Taigman, who wandered in the Polish countryside for nearly a year after his escape, said his most lasting memory of Treblinka is fellow prisoners who had to remove bodies — often their own relatives — from gas chambers.
After the war, Willenberg and Taigman made their ways to Israel, where they pursued careers and raised families. Willenberg became a surveyor in Israel's Housing Ministry, while Taigman was an importer. The survivors have maintained their special connection, meeting each other often over the years.
David Silberklang, a senior historian at Israel's Yad Vashem Holocaust memorial, said that in contrast to other camps where Jews were also used for industrial labor, Treblinka truly represented the essence of the Nazi Final Solution.
"Treblinka had nothing, just killing, and they almost finished the job. These camps left us almost nothing," he said.
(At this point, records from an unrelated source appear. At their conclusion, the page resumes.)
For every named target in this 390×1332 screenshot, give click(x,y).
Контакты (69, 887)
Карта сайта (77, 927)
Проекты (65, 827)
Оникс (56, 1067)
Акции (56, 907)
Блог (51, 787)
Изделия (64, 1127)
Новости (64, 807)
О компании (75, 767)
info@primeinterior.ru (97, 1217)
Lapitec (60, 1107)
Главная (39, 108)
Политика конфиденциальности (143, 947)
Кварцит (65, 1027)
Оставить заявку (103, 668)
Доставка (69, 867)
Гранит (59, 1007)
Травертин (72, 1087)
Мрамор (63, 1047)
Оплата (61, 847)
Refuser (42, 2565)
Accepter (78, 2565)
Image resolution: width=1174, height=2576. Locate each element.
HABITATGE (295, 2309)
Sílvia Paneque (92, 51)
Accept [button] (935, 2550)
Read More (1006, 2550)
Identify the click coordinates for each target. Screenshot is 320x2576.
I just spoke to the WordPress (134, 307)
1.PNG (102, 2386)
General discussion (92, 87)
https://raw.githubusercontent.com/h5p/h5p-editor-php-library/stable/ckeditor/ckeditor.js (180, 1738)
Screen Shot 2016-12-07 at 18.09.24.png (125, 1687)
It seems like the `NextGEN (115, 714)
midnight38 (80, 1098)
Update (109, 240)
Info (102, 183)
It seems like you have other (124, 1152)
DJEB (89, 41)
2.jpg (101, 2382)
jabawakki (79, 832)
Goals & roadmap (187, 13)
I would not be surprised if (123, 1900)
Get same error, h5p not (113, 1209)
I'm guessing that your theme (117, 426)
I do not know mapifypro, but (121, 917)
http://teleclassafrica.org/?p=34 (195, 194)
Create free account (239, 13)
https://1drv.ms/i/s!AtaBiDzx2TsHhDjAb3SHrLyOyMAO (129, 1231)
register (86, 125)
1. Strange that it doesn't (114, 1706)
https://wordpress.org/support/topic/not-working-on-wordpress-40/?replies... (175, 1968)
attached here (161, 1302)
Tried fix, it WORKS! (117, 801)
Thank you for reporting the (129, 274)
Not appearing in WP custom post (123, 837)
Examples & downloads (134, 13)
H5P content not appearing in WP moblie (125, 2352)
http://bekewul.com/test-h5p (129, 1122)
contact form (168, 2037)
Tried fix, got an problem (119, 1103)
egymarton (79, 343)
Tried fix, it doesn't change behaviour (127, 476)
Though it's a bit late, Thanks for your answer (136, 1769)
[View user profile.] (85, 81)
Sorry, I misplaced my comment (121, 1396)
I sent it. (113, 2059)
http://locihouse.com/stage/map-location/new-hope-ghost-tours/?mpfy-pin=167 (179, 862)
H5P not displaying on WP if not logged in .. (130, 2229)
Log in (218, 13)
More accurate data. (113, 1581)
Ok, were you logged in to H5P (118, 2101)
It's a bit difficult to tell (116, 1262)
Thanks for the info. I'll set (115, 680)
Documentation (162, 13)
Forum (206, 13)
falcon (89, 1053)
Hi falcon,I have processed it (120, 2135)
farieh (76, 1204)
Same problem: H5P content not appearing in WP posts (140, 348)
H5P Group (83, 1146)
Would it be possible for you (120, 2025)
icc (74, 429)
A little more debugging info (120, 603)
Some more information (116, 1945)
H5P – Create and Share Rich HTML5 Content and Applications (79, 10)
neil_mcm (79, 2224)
Without the survivors, he said "it would just be a black hole, we would know nothing. With them, we know quite a lot," he said.
One of the men most responsible for documenting the atrocities was Eliahu Rosenberg, who was tasked with removing bodies from gas chambers and dumping them into giant pits. He passed away in September, but before his death recounted his experiences in a video testimony to Yad Vashem.
"It poisoned, choked people within 25 minutes, all would suffocate. It was terrible to hear the screaming of the women and the children. They cried: "Mama!" ''Tata! (Dad)" but in a few minutes they choked to death," he said.
"The crematoriums were train rails which lay on a concrete base. On them were wood planks, we called it 'grills.' We threw the body parts onto those 'grills,' and with a match everything burnt. And we stood there ... and it burned all night, all night long."
After the revolt, the Nazis attempted to destroy all evidence of their atrocities. The camp structures were destroyed, the ground plowed and planted over. Today, all the remains at the site are a series of concrete slabs representing the train tracks, and mounds of gravel with a memorial of stone tablets representing lost communities.
The two remaining survivors have returned to lead tours of the site. Taigman made the trip just one time, saying it was too painful to go back again, while Willenberg has gone on several occasions, most recently last week.
"There are only two of us left. After we go, there will be nothing," said Willenberg. "All I will leave behind are my sculptures and most importantly, my daughter and my grandchildren."